Stored records:
:::
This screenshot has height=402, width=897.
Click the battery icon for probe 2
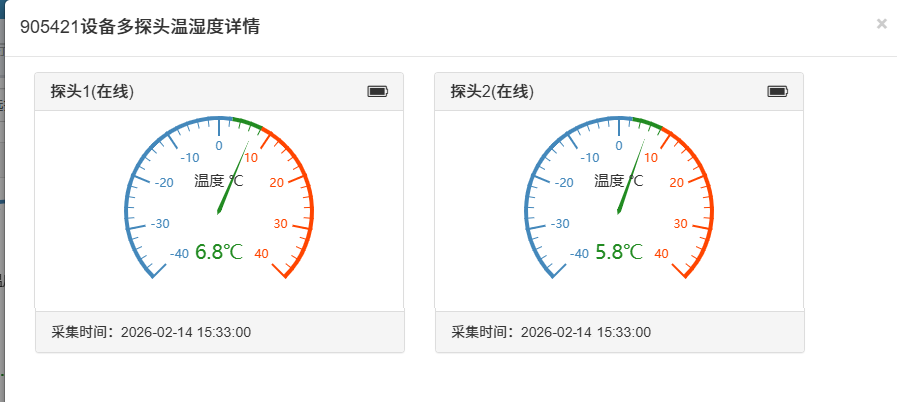click(x=777, y=92)
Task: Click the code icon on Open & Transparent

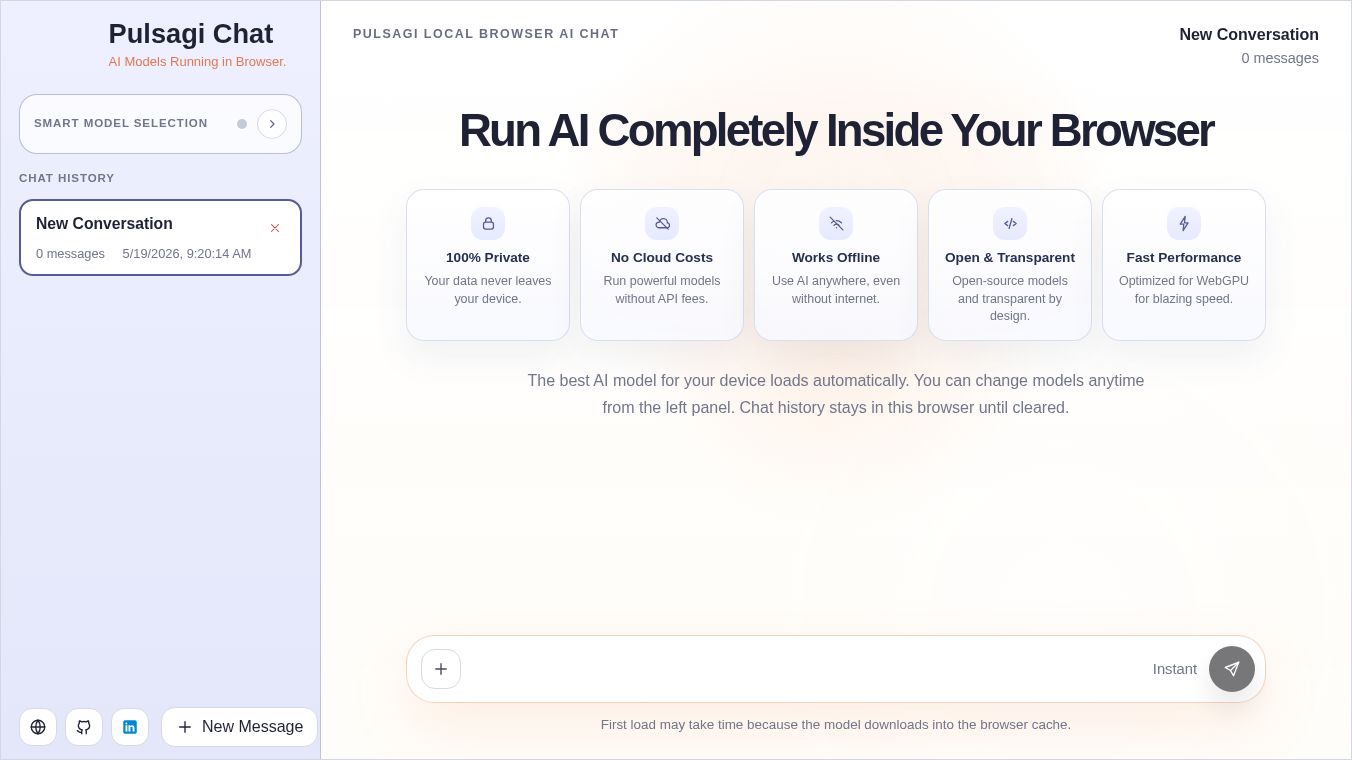Action: 1010,224
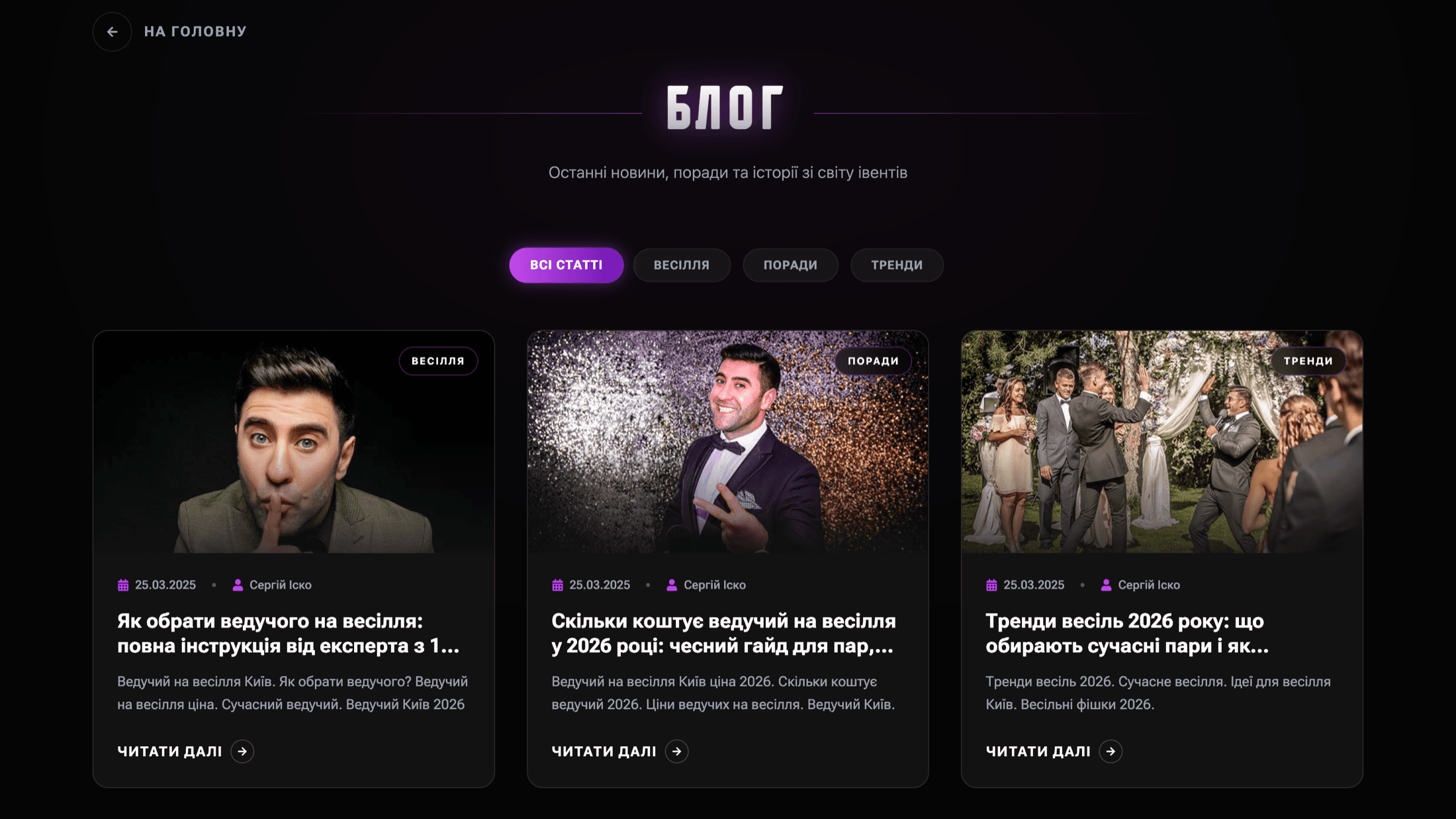Click the back arrow icon

click(112, 31)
:::
:: About this task ::
Omit the pictures, then give every record back exactly as it stands.

:: Response ::
This screenshot has height=402, width=897.
Click the battery icon for probe 2
click(x=777, y=92)
Task: Click the code icon on Open & Transparent

Action: 1010,224
Click the back arrow icon

click(112, 31)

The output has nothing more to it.